【友達以上、恋人未満】 第二章より
えっと……改札を出てすぐの辺りだから、ここで待っていれば友美も見つけやすいかしら〜?
見慣れない駅の改札で一人待つ私。
電話で友美と会おうと話しているうちに、友美の新居が見てみたい、ってちょっとだけ私のわがままを押し通して、今日は友美の家で会うことになったの。ほら……やっぱり気になるじゃない? 新婚生活ってどういうものなのかしら、って。
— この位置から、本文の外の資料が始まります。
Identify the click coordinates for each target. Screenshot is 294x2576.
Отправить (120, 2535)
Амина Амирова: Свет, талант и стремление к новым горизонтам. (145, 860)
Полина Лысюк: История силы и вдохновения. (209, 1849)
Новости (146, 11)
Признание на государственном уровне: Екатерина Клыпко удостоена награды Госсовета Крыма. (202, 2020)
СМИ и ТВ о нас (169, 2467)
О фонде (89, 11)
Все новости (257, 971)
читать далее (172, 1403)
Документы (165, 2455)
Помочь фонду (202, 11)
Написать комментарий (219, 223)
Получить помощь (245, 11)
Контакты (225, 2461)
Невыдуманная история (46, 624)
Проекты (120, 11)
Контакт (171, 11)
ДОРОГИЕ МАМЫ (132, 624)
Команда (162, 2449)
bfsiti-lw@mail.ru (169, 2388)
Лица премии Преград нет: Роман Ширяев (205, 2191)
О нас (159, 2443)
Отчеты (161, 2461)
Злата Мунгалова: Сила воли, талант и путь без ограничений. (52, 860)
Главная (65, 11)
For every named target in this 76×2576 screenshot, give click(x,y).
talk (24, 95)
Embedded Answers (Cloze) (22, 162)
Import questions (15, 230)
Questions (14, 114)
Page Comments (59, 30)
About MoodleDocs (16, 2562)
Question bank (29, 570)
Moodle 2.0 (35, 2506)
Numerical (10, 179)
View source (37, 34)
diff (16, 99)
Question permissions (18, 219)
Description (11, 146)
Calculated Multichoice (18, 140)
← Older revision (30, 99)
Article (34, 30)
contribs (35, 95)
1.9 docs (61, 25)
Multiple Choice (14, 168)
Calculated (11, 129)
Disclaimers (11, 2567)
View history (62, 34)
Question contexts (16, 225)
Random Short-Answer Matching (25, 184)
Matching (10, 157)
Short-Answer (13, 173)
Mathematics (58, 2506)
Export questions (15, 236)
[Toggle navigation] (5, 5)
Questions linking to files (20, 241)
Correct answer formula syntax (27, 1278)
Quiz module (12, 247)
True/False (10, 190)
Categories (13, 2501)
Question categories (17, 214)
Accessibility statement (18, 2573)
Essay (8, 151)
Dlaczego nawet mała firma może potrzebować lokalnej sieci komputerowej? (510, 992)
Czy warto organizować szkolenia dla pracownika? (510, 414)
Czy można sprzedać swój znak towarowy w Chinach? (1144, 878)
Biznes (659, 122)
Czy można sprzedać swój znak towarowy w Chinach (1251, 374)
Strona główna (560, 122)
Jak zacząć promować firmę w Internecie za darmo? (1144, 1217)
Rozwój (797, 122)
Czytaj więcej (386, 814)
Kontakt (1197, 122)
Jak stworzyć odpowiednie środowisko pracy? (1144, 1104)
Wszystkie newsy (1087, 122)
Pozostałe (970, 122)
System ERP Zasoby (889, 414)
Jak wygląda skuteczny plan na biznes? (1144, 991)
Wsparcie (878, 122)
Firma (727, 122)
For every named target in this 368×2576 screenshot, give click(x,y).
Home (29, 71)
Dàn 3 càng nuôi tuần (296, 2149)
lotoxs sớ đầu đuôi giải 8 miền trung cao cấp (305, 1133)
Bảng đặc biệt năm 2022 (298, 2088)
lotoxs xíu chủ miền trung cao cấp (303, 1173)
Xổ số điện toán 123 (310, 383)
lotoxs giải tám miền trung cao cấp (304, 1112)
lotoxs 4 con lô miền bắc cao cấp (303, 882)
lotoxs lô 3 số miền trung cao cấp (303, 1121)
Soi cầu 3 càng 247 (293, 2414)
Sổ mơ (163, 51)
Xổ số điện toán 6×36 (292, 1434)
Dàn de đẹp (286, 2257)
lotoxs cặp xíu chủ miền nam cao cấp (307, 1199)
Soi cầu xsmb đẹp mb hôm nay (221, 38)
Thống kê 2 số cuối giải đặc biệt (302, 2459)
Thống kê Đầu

「あずさ、お待たせ。ちゃんと迷わず来られたのね? えらいえらい♪」
なんて失礼なことを言いながら友美が私を迎えに来ました。
「もう、友美ったら。いくら私だからって、駅を間違えたりなんかしないわ」
「どうだか。あずさのことだから、間違って新幹線に乗って名古屋あたりまで行っちゃうんじゃないか、なんて思ってたわよ。そうじゃなくたって、ここから私の家まで来られるかどうかも怪しいのに」
「うぅ……。そ、そんなことは、ない……わよ、絶対」
「絶対〜?」
「……多分」
「ふふっ♪ もう、絶対なのか多分なのか、どっちなのよー」
あ、これだ。そう思ったの。
ちょっと呆れながらも笑い飛ばす友美、それは私のことを解った上での丁々発止。私が友美にやりこめられたり、友美が私にいなされたり、電話越しでの会話と同じように見えて、心に吸い込まれてくるものが全然違う。表情だけでもこんなにも豊かに感情を放ってくる。目は口ほどに物を言う、っていうのはきっとこういうことなのね〜♪
「おじゃましま〜す」
他愛もない話に花を咲かせながら、友美の横を歩いて着いたのがこの新居。そこかしこに旦那さんとの生活臭が見えて……なんだかちょっと妬けてきちゃうわ。
「ところで友美、旦那さんは?」
「ああ、あの人なら追い出したわよ」
「お、追い出したの!?」
「追い出した、って言ってもちょっと出かけてもらっただけだってば。そんなに驚いた顔しないの」
あんなに仲が良さそうだったのに、まさか! なんて、ついつい思ってしまったのだけれど……すぐに勘違いだって分かって、ちょっと恥ずかしいわ。……昼ドラの見過ぎかしら?
「大体あの人ったら、『僕も三浦あずさに会いたいなー』なんて鼻の下のばしちゃってさ。どれだけミーハーなのよって感じ。私の友達は見せ物じゃないのよ!」
「なあに、友美ったら。私に妬いてるの?」
「妬いてません」
うう、友美ったらノリが悪いわあ……。